▶ [TASK TO COMPLETE]: Starting at the first line of the material below and stopping after the line that includes "You are a computer-use", write the lines out again exactly. Drop any pictures.

▶ [INFORMATION GIVEN]:
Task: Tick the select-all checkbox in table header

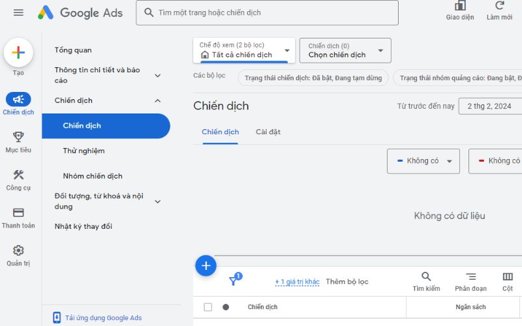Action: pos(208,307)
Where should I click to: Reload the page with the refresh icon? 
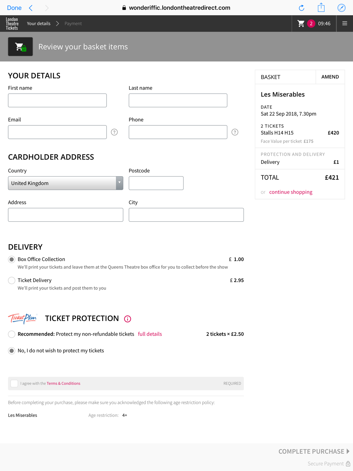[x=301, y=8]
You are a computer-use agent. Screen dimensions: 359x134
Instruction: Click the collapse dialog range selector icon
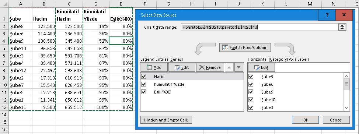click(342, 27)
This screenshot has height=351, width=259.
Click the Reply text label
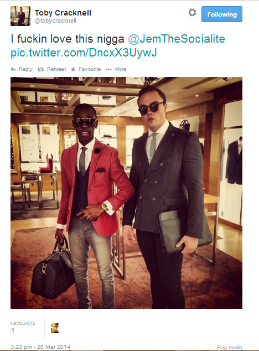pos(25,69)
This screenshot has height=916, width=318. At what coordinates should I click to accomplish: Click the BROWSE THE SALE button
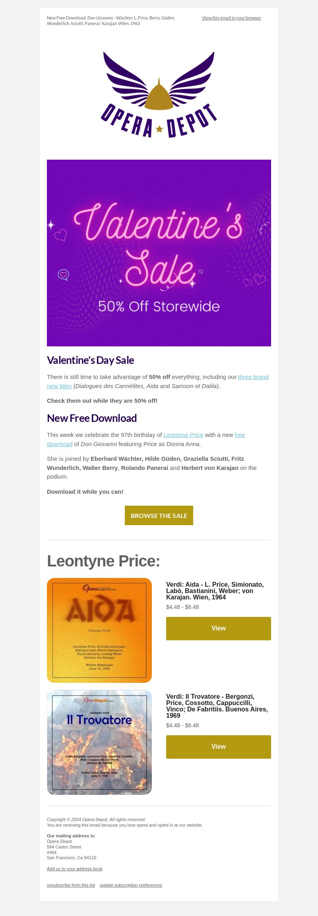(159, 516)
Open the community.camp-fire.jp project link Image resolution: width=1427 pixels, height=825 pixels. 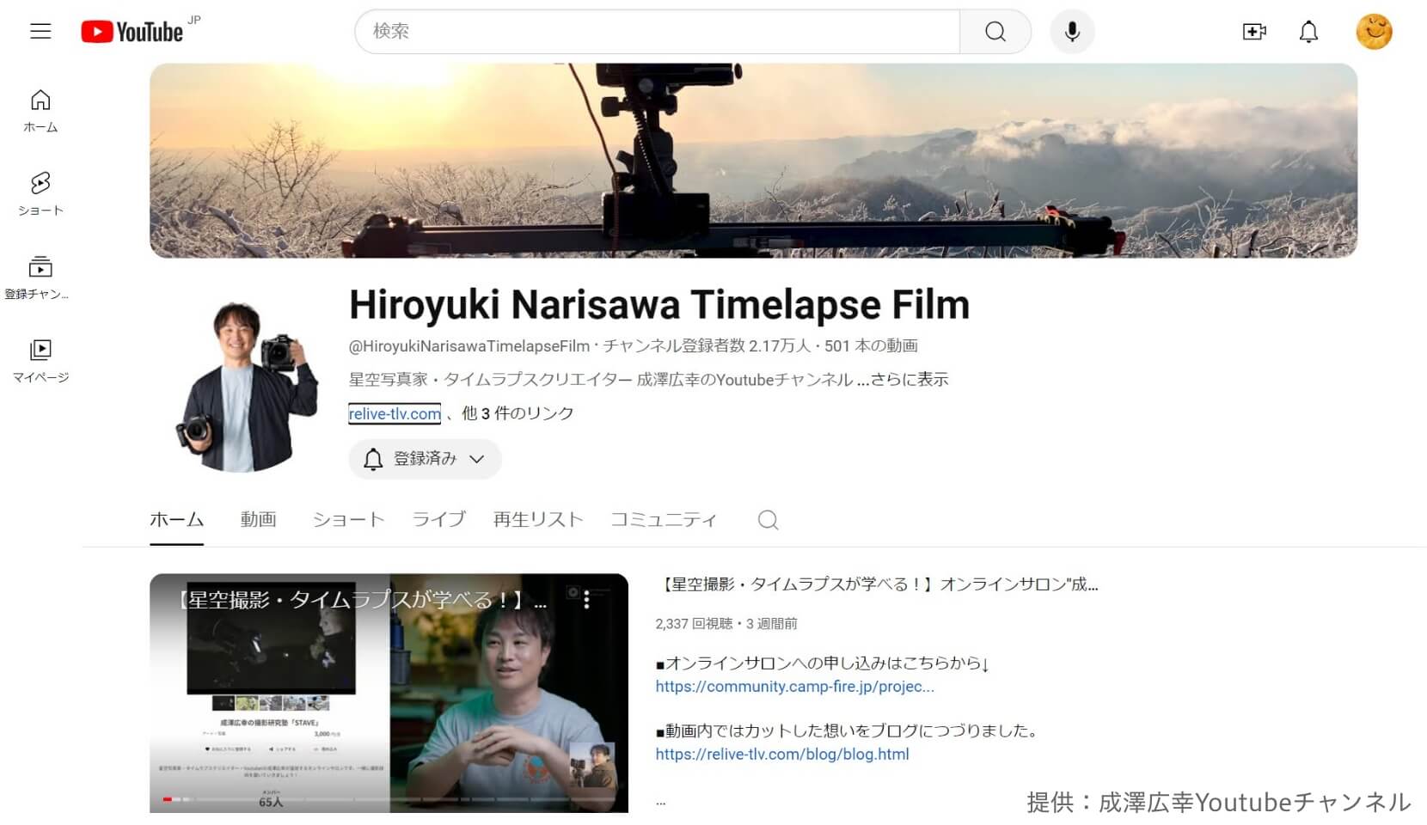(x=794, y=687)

▶ [RESPONSE]:
Task: Tick the select-all checkbox in table header

Action: pos(208,307)
Where should I click to: Reload the page with the refresh icon? 
[x=301, y=8]
You are a computer-use agent. Screen dimensions: 359x134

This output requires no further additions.